- **Task requirements**
Copy the data below exactly, omitting any picture it contains.

- **Provided information**
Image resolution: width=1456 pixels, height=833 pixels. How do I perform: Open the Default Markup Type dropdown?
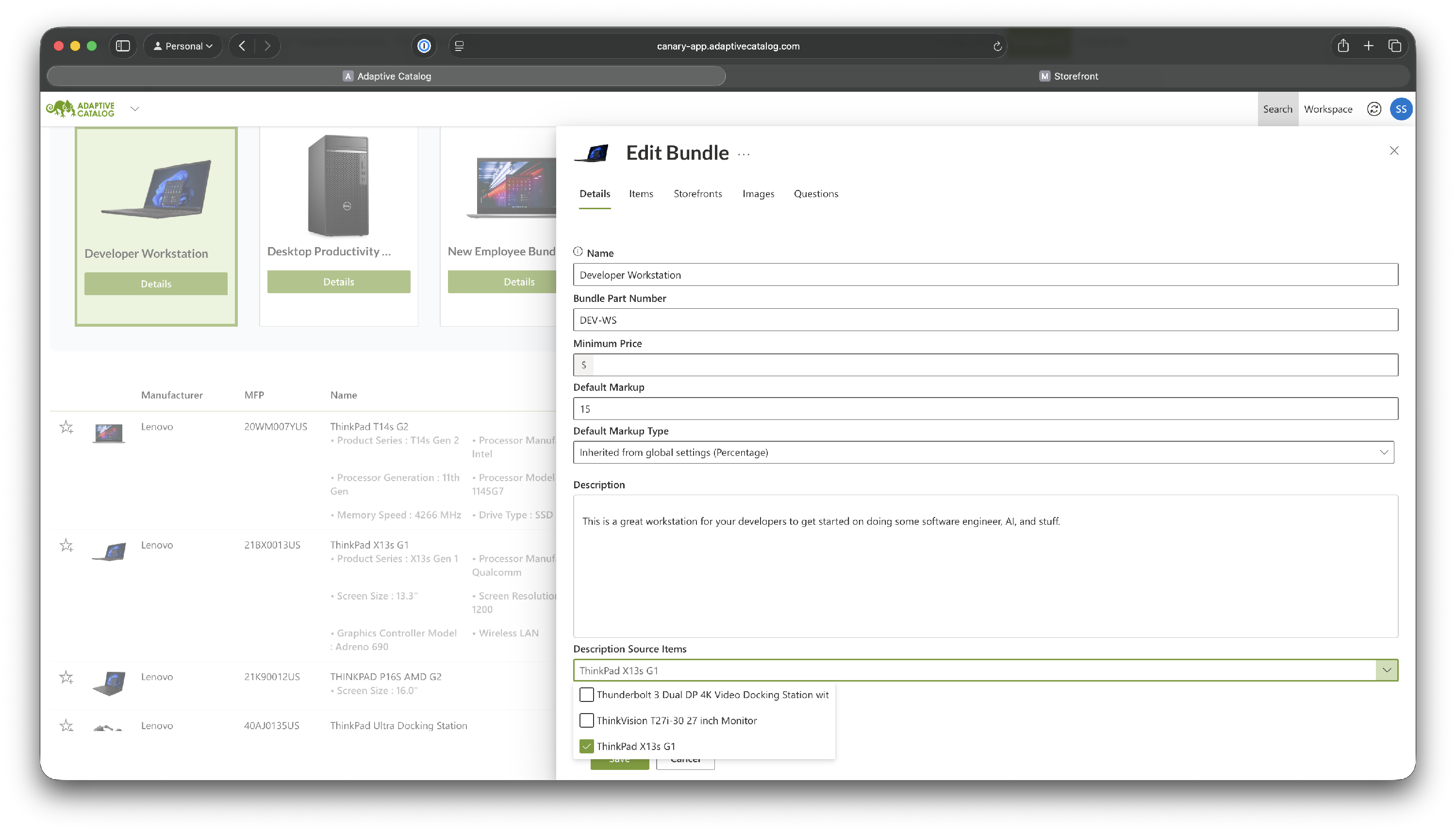click(983, 452)
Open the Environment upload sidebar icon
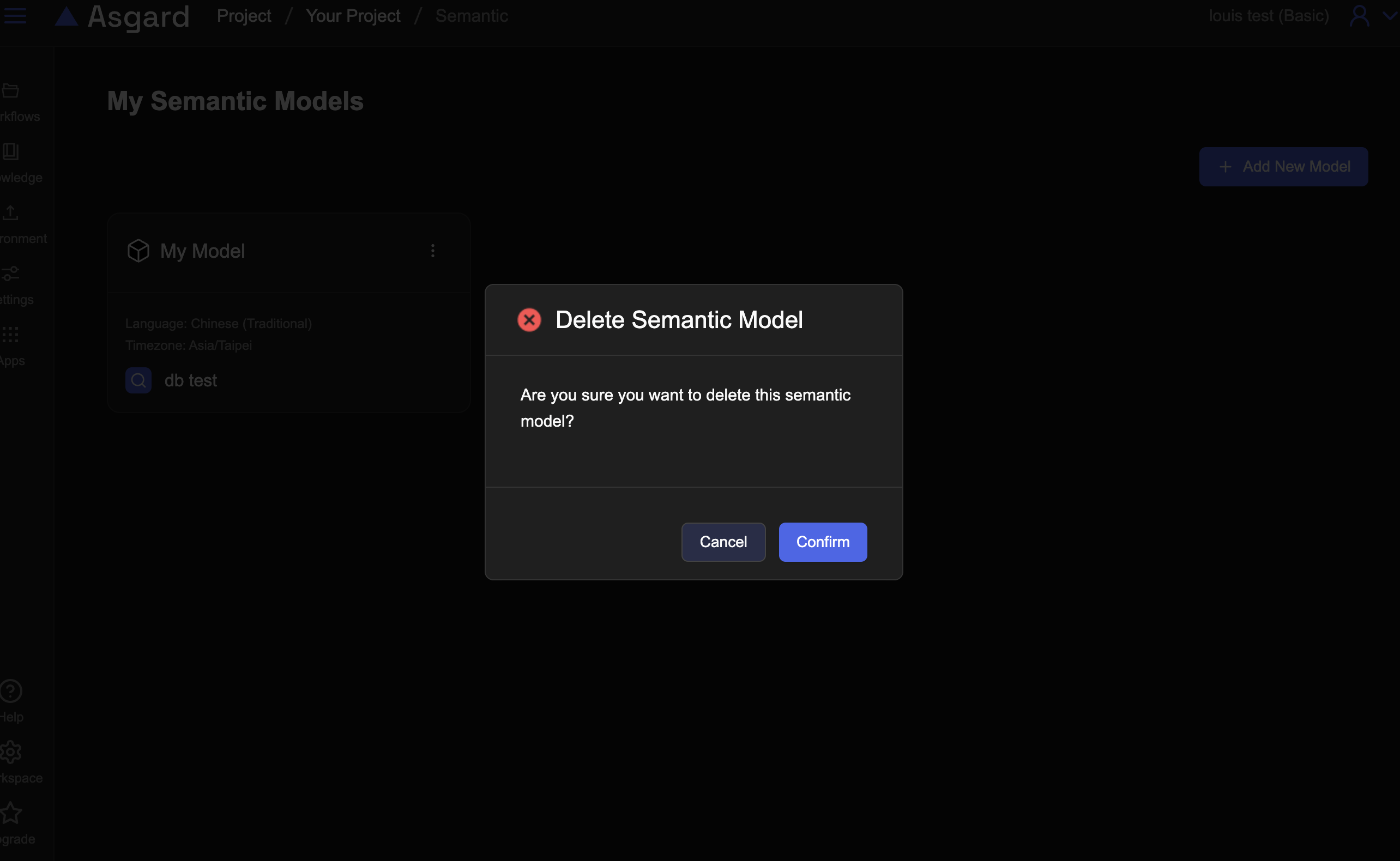This screenshot has height=861, width=1400. [x=10, y=213]
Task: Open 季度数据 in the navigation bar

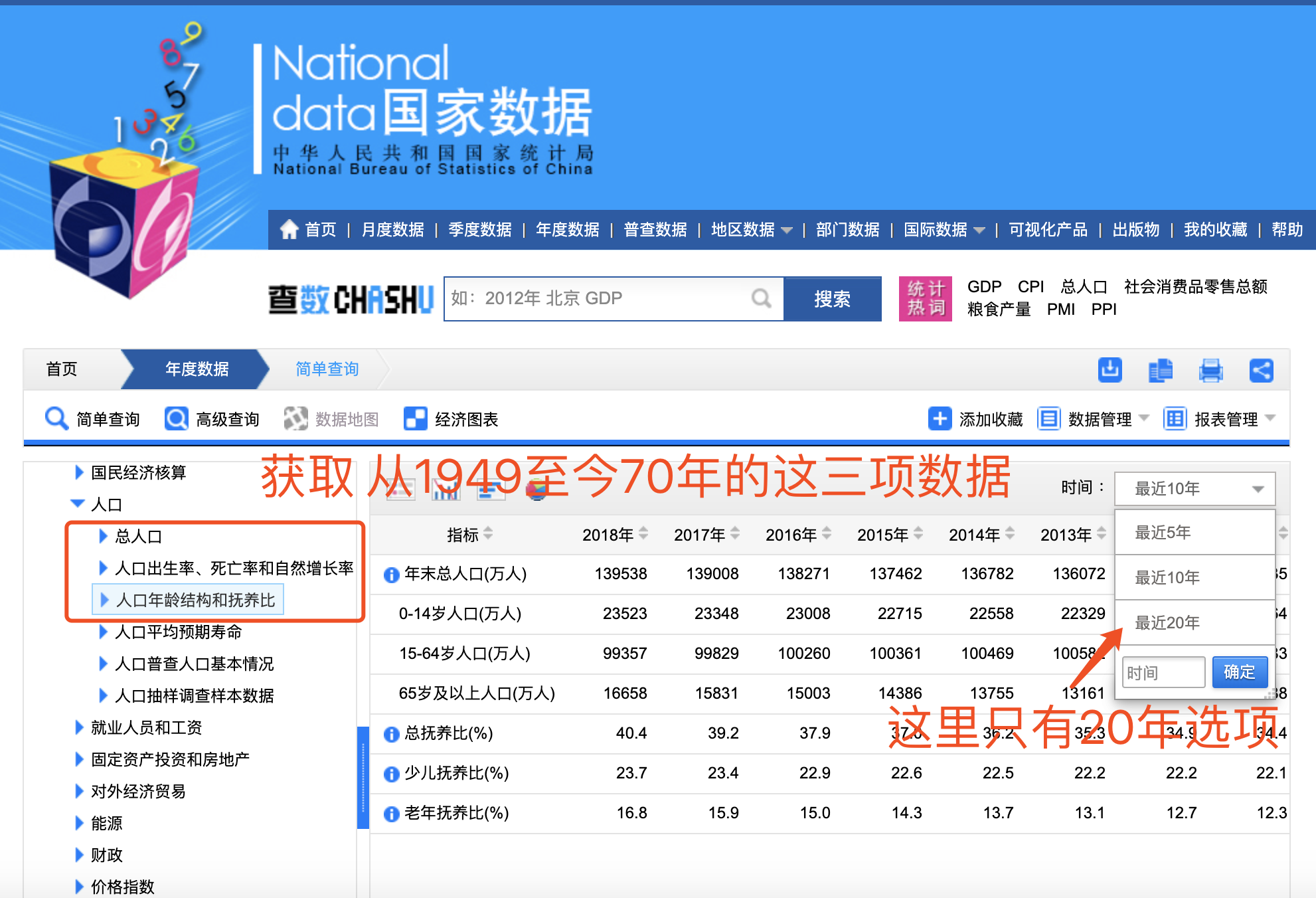Action: [479, 230]
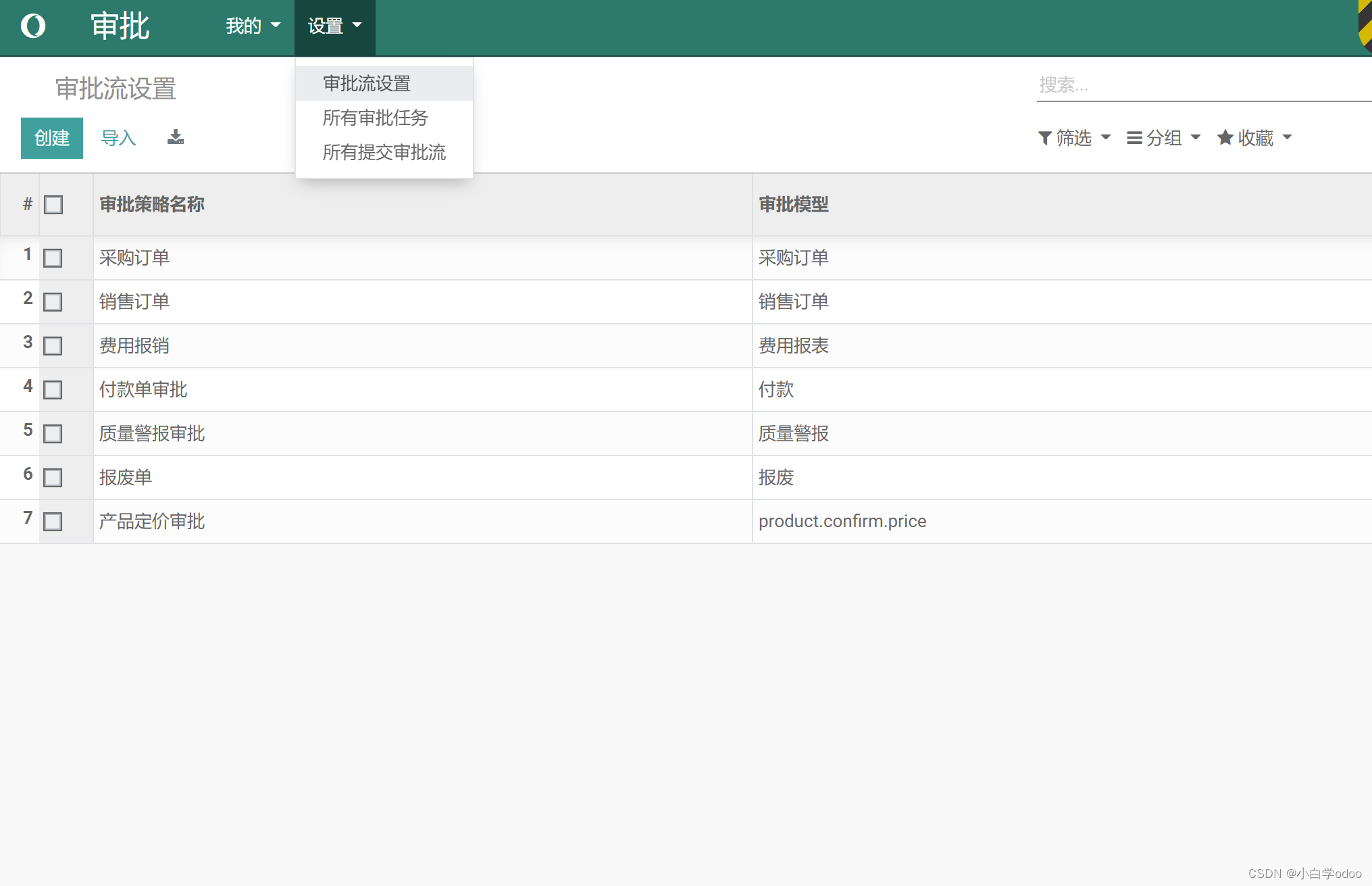This screenshot has width=1372, height=886.
Task: Click the favorites star icon
Action: point(1225,138)
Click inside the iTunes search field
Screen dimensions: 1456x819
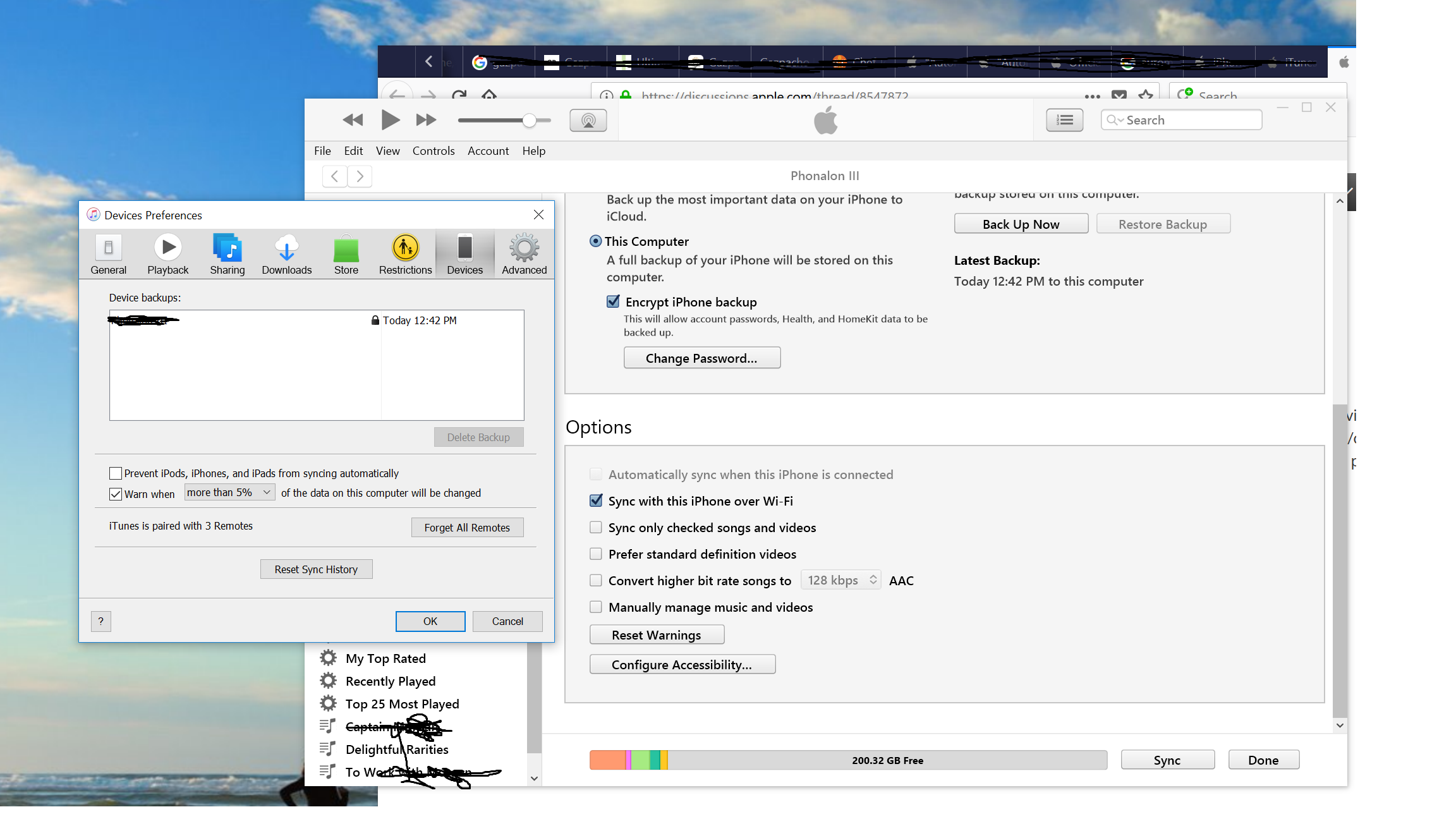tap(1188, 119)
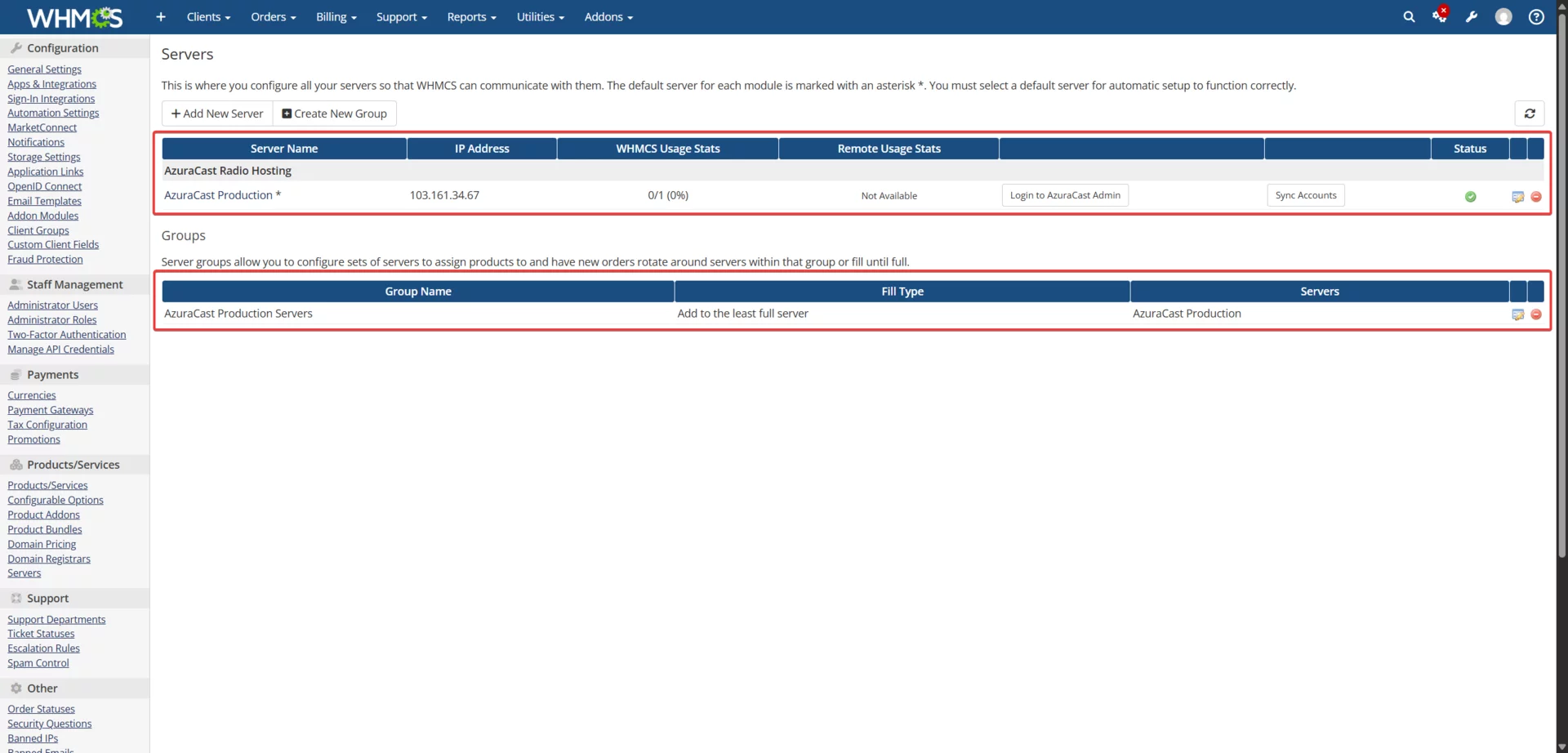Edit AzuraCast Production server via pencil icon
Viewport: 1568px width, 753px height.
[1517, 196]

- **Answer section**
Image resolution: width=1456 pixels, height=833 pixels. How do I perform: Open the Default Markup Type dropdown?
click(983, 452)
Open the Environment upload sidebar icon
This screenshot has height=861, width=1400. [x=10, y=213]
Task: Open 季度数据 in the navigation bar

Action: [479, 230]
This screenshot has width=1372, height=886.
Task: Click the favorites star icon
Action: point(1225,138)
Click inside the iTunes search field
Screen dimensions: 1456x819
tap(1188, 119)
Edit AzuraCast Production server via pencil icon
Viewport: 1568px width, 753px height.
[1517, 196]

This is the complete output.